Playing around with the grep source code to make it output fasta/fastq records. Check out the code here.
I’m quite interested in string searching algorithms as I’ve written a
program, crass, which uses a few of them
to search for CRISPR elements. Crass is pretty fast, but I want it to be faster,
specifically there is one point in crass where it searches for exact matches to many
thousands of patterns.
In a previous post
I tried out a number of different ‘multi-pattern matchers’ from seqan
and was fairly unimpressed with their speed. In this testing though I did not try
out the most widely used implementations of multi-pattern matching: GNU grep (using
-Ff options). I don’t have any graphs to show, but it was faster, like a lot faster.
It wasn’t a fair fight though, as grep works very differently to my test program fxtract. There is a great mailing list post by one of the original grep authors on ways to speed things up. It basically comes down to I/O (not that the search algorithms aren’t highly optimised themselves), fast input from a file and not copying the data in memory is the key. Grep doesn’t try to parse the file instead it just loads it into a big buffer in memory and searches the whole thing, if it finds a match then it figures out the boundaries of the line the match is on and prints it out. This is in contrast to programs like fxtract or crass that parse the file first to get the individual portions of each record before the search is performed.
This got me thinking that I could drastically speed crass up if I switched over to the grep way of processing files. I was a little worried though that determining the boundaries of a fasta/fastq record from an anonymous buffer might be a bit tricky so before I modified crass I chose to modify grep so that it would output fasta or fastq records.
The printing functions in grep live in
main.c and start with the function
grepbuf, which in-turn calls
prtext etc. The code is surprisingly simple,
grep reads from the file and fills a buffer;
one of the search functions on that buffer; if a match is found, a pointer to the first
character in the line the match was found is returned; and then the printing functions
take over. The printing functions get a pointer to the start of the line and the end
of the line of the match and pass that through to
fwrite. Everything is handled using
pointer arithmetic for determining the start and end of where to print.

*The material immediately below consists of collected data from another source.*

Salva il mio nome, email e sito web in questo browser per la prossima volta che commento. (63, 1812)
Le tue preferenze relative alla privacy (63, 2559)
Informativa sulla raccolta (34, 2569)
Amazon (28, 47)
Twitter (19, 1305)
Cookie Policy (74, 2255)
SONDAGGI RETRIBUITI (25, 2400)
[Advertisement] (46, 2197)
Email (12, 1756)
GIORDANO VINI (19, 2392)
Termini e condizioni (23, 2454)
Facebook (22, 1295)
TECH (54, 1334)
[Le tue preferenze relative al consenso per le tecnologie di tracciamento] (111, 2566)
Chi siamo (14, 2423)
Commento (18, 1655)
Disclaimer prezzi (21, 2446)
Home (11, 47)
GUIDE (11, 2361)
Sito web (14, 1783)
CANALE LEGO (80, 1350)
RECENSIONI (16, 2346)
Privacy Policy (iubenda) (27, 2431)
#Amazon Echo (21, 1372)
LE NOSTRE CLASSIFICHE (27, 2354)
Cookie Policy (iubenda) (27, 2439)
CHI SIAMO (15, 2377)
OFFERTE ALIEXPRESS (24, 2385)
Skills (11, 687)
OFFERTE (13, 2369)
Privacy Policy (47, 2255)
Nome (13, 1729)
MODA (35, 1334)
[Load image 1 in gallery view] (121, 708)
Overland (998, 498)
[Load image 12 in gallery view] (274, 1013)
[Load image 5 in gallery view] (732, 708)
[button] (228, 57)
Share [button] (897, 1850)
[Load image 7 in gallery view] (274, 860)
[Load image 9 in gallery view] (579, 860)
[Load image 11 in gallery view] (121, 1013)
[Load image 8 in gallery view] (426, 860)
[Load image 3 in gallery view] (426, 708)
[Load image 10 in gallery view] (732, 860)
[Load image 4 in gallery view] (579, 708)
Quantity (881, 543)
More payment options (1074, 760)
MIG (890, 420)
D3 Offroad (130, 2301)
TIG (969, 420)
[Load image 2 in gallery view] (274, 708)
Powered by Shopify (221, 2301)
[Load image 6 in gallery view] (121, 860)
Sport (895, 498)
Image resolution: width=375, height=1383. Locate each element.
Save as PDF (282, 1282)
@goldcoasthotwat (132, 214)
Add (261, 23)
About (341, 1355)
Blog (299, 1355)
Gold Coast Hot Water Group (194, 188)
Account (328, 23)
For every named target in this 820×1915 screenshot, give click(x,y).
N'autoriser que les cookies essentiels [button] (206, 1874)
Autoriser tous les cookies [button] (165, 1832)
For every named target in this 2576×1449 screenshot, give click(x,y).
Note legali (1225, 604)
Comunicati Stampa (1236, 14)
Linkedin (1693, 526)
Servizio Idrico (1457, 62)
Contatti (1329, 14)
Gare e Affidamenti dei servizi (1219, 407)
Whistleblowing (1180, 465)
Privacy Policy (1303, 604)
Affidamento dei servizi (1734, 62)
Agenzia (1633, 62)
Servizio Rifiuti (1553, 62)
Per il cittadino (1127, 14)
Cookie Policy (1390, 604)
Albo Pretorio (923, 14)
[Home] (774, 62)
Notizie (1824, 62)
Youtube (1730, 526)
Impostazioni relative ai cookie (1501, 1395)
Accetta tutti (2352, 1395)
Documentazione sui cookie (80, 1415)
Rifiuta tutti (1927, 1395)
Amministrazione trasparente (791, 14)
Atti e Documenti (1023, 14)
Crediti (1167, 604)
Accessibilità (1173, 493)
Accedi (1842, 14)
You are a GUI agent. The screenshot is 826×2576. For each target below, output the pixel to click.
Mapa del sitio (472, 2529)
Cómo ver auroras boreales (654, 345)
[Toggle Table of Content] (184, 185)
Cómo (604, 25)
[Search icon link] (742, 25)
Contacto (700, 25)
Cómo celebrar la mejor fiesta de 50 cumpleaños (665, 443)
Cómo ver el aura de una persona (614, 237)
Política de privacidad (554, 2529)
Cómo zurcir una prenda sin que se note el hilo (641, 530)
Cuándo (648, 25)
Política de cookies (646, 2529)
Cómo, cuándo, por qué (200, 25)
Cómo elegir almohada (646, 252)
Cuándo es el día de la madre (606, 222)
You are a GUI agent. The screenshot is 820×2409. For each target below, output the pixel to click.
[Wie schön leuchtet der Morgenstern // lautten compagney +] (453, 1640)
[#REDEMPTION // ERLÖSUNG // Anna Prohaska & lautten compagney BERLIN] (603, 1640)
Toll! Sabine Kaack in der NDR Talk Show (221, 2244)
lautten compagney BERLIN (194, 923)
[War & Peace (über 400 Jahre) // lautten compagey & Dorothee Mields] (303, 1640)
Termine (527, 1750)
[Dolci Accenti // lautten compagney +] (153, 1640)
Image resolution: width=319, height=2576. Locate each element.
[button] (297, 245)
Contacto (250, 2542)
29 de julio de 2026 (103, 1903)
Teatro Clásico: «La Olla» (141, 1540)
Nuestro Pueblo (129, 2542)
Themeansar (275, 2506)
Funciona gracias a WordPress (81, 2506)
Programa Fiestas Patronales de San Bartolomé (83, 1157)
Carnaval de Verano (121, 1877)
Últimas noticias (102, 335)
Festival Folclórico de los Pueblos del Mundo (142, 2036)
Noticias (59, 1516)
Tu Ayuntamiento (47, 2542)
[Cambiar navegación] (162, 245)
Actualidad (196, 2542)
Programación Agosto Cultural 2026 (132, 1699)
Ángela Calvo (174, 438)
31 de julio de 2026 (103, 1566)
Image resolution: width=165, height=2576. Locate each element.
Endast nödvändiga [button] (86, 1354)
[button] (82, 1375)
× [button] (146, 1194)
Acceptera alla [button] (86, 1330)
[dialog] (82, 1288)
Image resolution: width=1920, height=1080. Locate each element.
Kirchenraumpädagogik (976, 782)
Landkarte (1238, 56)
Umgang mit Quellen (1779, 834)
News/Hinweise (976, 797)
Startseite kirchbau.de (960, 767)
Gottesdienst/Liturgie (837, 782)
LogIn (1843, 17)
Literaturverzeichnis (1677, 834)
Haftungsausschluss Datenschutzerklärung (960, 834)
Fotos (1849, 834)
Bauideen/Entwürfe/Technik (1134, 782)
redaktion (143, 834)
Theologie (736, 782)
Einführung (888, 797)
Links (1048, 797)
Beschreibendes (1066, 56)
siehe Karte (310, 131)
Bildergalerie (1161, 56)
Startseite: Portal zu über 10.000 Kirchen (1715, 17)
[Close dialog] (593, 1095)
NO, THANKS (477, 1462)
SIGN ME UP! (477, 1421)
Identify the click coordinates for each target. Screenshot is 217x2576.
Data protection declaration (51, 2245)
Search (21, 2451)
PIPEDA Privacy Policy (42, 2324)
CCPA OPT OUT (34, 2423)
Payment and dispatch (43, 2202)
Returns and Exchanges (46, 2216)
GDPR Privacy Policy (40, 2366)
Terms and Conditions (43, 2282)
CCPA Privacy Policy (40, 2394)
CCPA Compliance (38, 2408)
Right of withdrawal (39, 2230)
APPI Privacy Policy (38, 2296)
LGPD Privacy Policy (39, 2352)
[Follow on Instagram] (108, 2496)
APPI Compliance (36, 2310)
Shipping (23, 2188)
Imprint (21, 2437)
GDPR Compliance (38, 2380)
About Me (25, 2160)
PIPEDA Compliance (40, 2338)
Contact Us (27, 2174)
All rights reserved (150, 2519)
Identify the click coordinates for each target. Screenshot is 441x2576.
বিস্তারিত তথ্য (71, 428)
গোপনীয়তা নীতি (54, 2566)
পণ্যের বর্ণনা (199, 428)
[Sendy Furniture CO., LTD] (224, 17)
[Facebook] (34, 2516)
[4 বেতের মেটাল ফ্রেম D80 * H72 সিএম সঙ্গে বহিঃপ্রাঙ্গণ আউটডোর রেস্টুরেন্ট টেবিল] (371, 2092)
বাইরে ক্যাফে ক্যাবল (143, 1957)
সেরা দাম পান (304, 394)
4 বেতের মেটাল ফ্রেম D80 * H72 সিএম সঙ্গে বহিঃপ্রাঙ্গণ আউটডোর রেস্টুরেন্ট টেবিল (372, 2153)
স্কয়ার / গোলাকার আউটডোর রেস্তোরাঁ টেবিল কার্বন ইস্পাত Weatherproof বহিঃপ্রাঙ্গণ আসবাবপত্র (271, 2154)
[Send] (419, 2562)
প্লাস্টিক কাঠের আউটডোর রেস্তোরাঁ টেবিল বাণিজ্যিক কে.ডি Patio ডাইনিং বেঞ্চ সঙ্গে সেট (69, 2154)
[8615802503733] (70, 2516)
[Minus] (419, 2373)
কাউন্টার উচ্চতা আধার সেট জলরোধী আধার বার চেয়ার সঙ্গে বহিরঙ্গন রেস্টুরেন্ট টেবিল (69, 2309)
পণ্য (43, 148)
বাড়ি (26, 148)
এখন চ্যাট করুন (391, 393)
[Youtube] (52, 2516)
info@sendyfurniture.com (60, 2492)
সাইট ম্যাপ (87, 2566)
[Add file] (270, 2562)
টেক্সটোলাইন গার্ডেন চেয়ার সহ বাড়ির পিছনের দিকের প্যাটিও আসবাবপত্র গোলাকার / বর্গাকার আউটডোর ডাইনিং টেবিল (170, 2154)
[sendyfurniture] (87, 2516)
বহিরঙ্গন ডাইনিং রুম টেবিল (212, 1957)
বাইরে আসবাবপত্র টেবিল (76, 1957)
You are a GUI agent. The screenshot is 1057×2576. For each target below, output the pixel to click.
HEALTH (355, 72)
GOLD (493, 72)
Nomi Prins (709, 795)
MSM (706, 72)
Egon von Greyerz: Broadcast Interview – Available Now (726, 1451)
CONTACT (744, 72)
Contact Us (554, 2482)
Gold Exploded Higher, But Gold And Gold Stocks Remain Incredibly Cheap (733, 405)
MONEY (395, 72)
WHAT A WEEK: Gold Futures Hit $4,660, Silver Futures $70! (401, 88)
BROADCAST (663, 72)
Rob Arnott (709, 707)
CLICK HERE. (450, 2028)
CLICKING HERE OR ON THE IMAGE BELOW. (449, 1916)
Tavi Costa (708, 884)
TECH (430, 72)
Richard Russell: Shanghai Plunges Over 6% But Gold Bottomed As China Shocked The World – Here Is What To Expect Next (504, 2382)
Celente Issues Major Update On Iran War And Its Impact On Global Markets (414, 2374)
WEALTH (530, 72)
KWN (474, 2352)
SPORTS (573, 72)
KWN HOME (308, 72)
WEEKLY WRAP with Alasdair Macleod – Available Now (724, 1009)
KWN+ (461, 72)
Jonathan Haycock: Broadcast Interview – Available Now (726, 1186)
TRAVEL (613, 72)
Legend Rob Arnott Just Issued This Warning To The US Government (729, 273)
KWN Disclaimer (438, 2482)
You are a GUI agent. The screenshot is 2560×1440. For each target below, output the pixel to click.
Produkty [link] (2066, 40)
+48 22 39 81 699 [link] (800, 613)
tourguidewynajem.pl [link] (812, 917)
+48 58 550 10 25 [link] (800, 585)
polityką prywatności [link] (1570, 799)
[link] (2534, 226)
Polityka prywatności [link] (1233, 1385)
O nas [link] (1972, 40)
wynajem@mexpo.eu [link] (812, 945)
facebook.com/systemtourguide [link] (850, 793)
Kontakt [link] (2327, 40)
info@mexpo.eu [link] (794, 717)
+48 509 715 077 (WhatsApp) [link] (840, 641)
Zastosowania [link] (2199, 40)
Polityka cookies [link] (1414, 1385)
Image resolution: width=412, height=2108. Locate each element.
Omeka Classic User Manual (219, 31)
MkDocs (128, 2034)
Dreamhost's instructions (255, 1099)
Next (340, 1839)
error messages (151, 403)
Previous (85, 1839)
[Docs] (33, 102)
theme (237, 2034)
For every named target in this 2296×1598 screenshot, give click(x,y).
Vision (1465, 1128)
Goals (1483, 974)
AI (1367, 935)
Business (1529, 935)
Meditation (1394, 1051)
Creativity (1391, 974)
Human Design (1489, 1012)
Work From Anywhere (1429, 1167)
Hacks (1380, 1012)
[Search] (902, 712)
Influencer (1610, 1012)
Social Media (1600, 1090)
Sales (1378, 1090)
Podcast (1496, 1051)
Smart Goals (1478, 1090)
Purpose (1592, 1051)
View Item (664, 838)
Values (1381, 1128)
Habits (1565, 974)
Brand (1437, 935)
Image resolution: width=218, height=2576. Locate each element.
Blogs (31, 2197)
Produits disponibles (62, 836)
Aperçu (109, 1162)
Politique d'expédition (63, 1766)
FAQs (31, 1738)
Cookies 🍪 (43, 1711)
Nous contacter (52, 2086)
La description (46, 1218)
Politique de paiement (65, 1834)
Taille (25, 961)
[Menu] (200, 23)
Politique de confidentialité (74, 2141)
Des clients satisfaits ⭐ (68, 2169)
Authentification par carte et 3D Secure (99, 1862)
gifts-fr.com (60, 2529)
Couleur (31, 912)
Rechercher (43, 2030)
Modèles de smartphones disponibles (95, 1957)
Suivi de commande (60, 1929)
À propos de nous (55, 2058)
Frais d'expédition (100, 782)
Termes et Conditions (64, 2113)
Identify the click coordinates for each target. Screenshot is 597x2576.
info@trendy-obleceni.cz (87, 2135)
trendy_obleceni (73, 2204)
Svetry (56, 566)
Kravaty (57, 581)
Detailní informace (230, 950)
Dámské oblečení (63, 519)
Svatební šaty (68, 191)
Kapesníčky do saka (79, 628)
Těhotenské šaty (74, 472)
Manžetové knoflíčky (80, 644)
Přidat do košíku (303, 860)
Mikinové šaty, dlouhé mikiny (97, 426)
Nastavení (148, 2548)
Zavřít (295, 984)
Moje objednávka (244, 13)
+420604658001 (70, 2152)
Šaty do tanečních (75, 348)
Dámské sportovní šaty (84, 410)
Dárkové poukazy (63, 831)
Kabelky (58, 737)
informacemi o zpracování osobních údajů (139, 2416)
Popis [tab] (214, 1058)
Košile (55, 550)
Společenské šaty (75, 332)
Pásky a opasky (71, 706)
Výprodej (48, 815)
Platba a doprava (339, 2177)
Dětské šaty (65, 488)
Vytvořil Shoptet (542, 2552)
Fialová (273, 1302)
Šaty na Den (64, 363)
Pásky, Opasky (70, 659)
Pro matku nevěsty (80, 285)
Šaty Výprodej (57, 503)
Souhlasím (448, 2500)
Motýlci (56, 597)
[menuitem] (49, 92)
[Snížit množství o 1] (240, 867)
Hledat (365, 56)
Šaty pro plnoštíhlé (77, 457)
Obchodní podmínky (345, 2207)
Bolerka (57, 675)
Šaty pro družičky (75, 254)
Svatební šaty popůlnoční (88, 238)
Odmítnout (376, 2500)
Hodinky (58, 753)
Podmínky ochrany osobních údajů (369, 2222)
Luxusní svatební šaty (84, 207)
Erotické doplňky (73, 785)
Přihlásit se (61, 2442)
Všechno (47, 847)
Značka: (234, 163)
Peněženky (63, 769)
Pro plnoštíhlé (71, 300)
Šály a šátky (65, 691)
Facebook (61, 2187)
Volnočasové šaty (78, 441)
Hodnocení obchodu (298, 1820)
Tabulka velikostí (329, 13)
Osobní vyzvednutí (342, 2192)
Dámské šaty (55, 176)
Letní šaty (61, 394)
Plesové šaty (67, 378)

This is great since it’s easy to change the pointer to the beginning a end of a record, rather
than a line. So that just left the logic for me to write in to find the limits of
a record. Below is a code snippet from grep where I’ve added in the logic. Fasta is
easy to implement as the
> symbol is generally unique. Fastq on the other hand takes
a bit more work, since the
@ symbol can also be found in the quality string.
1 2 3 4 5 6 7 8 9 10 11 12 13 14 15 16 17 18 19 20 21 22 23 24 25 26 27 28 29 30 31 32 33 34 35 36 37 38 39 40
The fastq format parsing has fairly obvious corner cases since with this code there can be no text on the ‘comment’ line and the whole record must be of four lines. This version of fastq is the recommended formatting from the official fastq publication, which seems to have been adopted by Illumina and others, so hopefully this simple parsing will work most of the time.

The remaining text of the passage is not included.